* Tasks for this exercise *
a) List every problem that the post on rest and recovery below ties to over-training.
b) In the post on rest and recovery below, why does conventional wisdom suggest alternating disciplines through cross training?

Saturday, November 7, 2009

Wag more


Mans best friends are master resters. Able to sleep, stretch and be available for explosive blasts of speed and power at a moments notice, dogs instinctively understand that if that cat is going to be treed today (or if that tire is going to be chased) some serious couch time is required.

Likewise our training hard is hard. Resting adequately is harder because it's soooo passive. I wish we could see into our cellular structure and watch the white corpuscles help re-build muscle fiber and protein molecules stack themselves in proper sequence. In 3-D Blue Ray. Maybe then we would find recovery a little easier to manage. Take a nap on the front porch in the afternoon with one eye open.

It is so much easier to over train, go back too soon and suddenly find ourselves with nagging injuries or constantly runny noses. Oh, and the downside of over-training? Craving sweets, constant dehydration and irritability? Worth it?

Sometimes. There is a time and a place for over-distance training. A lot of it is mental. Once you've done a century ride, 100 miles suddenly loses its ability to intimidate. If you have done an Ironman, you must still respect the distance, but you are no longer awed by those capable of 140.6. Although I am still in awe of those who can do it in less than none hours.

The idea here is to make sure that you have a solid rest and recovery strategy that mirrors your training intensity and duration. Conventional wisdom suggests that we alternate hard sessions with longer, yet slower ones, and alternating disciplines via cross training so as not to continually tax the same muscle groups. And ramp it up slowly.

* Given information *
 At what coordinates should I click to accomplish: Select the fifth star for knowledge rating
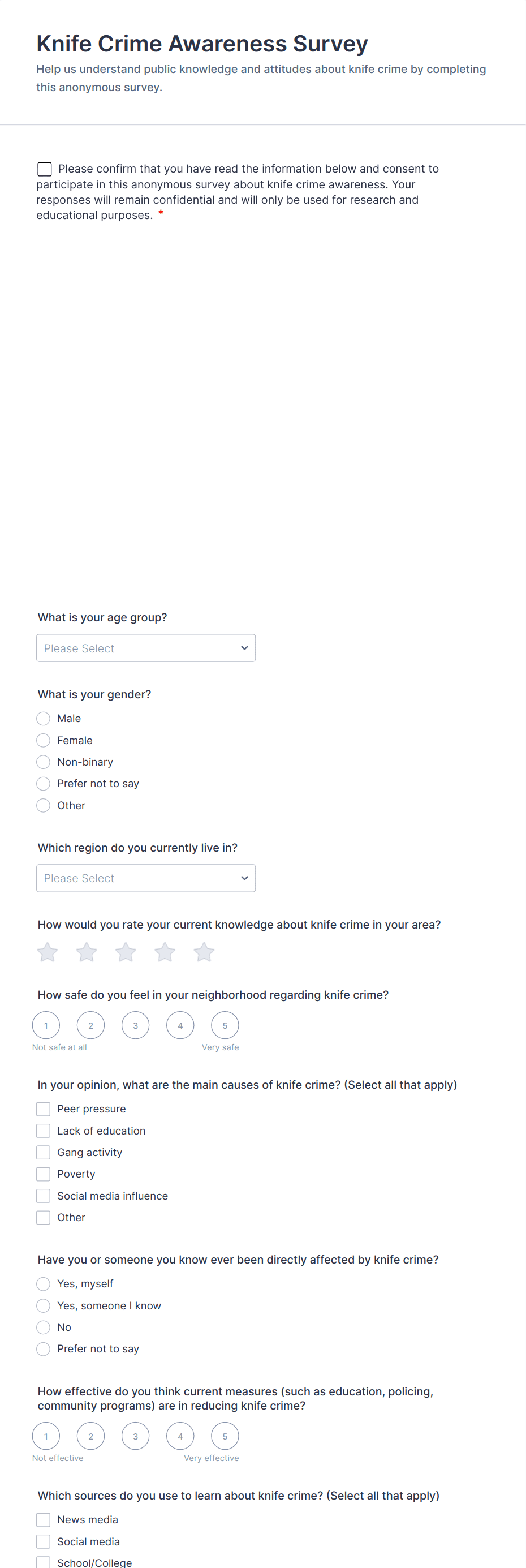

* Exercise results *
a) Nagging injuries, constantly runny noses, craving sweets, constant dehydration, and irritability.

b) Alternating disciplines through cross training keeps you from continually taxing the same muscle groups.